The Real Reason Why US And Foreign Stocks Trade Leadership

Top strategist Kenneth Fisher says he’s not giving up on foreign stocks, despite the fact that they’ve lagged during the bull market.

 “Increasingly I hear investors ask if they shouldn’t just junk overseas stocks and stay home,” Fisher writes in his Forbes column. “Unless you’re some kind of supertimer savant (in which case, you’re certainly not reading me), that’s a big mistake. U.S. and foreign have largely traded leadership in fairly long and tricky-to-time rotations. … In the very long term the overall difference between both, correctly calculated, is essentially a rounding error.”

Fisher says the back-and-forth isn’t due to economic strength. “Ultimately supply catches up with any demand shifts and often overshoots.

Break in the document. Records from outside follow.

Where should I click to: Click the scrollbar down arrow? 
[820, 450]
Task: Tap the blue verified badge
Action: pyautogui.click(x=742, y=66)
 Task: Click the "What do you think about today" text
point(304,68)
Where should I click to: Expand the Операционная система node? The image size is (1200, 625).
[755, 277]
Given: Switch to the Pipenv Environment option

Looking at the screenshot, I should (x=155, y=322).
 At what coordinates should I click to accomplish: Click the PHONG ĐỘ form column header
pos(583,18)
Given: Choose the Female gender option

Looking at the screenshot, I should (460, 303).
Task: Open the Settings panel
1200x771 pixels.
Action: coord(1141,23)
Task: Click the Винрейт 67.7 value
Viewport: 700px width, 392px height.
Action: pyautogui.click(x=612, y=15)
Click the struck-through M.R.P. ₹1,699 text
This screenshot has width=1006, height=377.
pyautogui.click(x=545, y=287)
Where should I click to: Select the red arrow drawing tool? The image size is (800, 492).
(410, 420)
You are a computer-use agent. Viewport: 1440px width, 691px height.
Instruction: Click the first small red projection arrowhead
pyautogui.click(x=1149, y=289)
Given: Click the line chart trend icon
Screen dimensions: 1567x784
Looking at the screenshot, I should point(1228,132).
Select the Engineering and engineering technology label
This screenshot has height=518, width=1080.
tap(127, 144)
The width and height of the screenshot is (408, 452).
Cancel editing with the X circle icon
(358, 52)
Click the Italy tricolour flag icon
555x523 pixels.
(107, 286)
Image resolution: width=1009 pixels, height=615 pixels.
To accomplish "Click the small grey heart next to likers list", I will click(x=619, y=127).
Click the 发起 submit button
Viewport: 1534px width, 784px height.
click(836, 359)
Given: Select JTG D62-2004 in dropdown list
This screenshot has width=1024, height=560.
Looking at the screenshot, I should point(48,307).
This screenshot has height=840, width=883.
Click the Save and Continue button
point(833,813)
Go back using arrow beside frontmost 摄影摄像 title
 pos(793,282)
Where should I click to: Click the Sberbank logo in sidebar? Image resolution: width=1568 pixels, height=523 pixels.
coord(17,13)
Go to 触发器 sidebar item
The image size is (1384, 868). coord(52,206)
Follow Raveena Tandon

Supply shifts control long-term pricing,” he explains. “If some stock categories get too hot-and-pricey, mass supply is created via stock offerings to tap that cheap money–and when overdone drives it all down. If stocks get too cold, and cheap, supply is eventually destroyed by endless buybacks and cash-based takeovers–capturing those cheap earnings (relative to interest rates). That shoves those stocks skyward, until they rival faster-growing, pricier categories, wherever in the world.”

But Fisher says that while a foreign bounce-back may be on the horizon, you shouldn’t go all-in on foreign stocks because the timing is so tricky. Instead, stay globally diversified, he says, because it’s a smoother way to get to the same long-term return.

Currently, several foreign firms whose shares are trading on US exchanges are getting strong or some interest from Validea’s Ken Fisher-based model. Among them: Magna International (MGA) and Telecom Argentina (TEO).